Synthesis and chromatographic separation of the glucuronides of R- and S-propranolol

Abstract

One of the major metabolites of propranolol (Inderal) is the O-glucuronide. To further study its disposition, possible metabolism and contribution to the antihypertensive effect of propranolol, the 2 diastereomeric propranolol O-.beta.-D-glucuronides (9a,b) were synthesized and separated.
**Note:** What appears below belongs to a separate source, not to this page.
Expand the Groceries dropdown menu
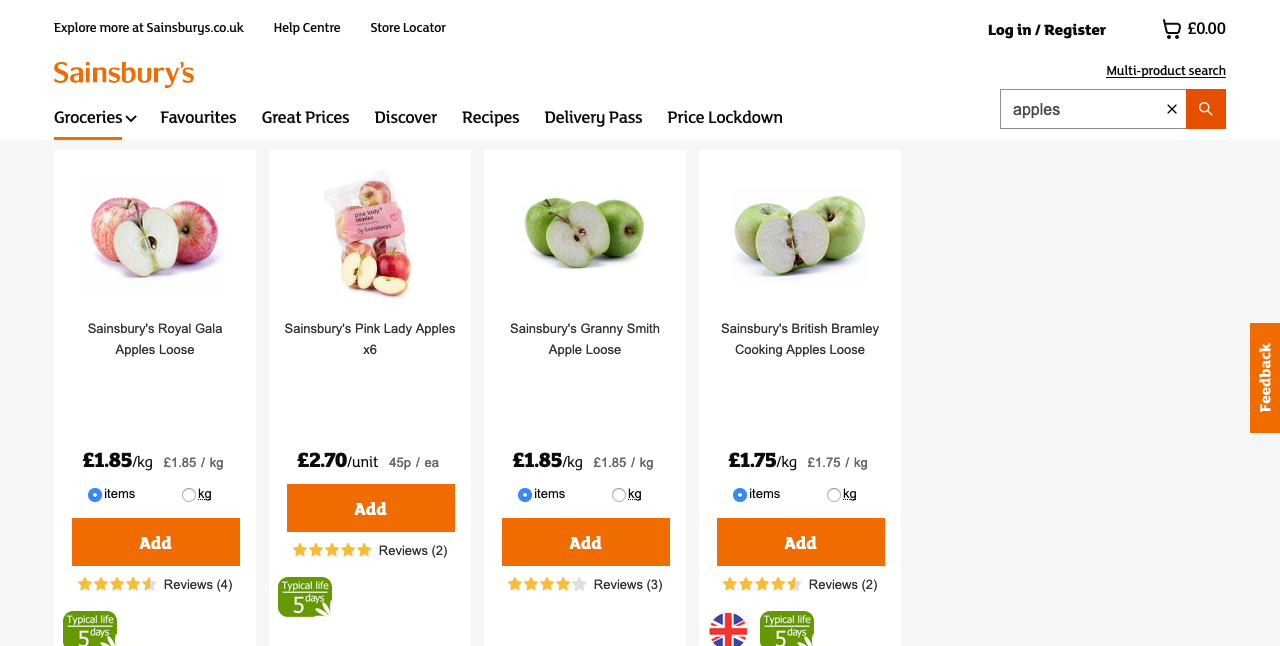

These compounds were prepared by reaction of naphthol with epichlorohydrin and treatment of the resulting (2RS)-1''-(2,3-epoxypropoxy)naphthalene with sodium azide to give (2RS)-1-(1''-naphthoxy)-3-azido-2-propanol (3). Alkylation of 3 with methyl (2,3,4-tri-O-acetyl-1-bromo-1-deoxy-.alpha.-D-glucopyranosid)uronate gave methyl (2RS)-[1-(1''-naphthoxy)-3-azido-2-propyl-2",3",4"-tri-O-acetyl-.beta.-D-glucopyranosid]uronate. Reductive alkylation, followed by HPLC [high performance liquid chromatography] separation of the diastereomers, gave methyl (2R)- and (2S)-[1-(1''-naphthoxy)-3-(isopropylamino)-2-propyl-2",3",4"-tri-O-acetyl-.beta.-D-glucorpyranoside]uronate. Hydrolytic removal of the acetyl and methyl protecting groups gave the free glucuronides, which were then converted to the sodium salts, 9a,b. The stereochemistry of the glycoside linkage was deduced from the 400-MHz 1H NMR spectra. The absolute configuration of the aglycon portion was determined after Glusulase hydrolysis by derivatization with (R)-(+)- or -(-)-.alpha.-methylbenzyl isocyanate and comparison of the HPLC retention volumes with those of derivatized reference (R)- and (S)-propranolols.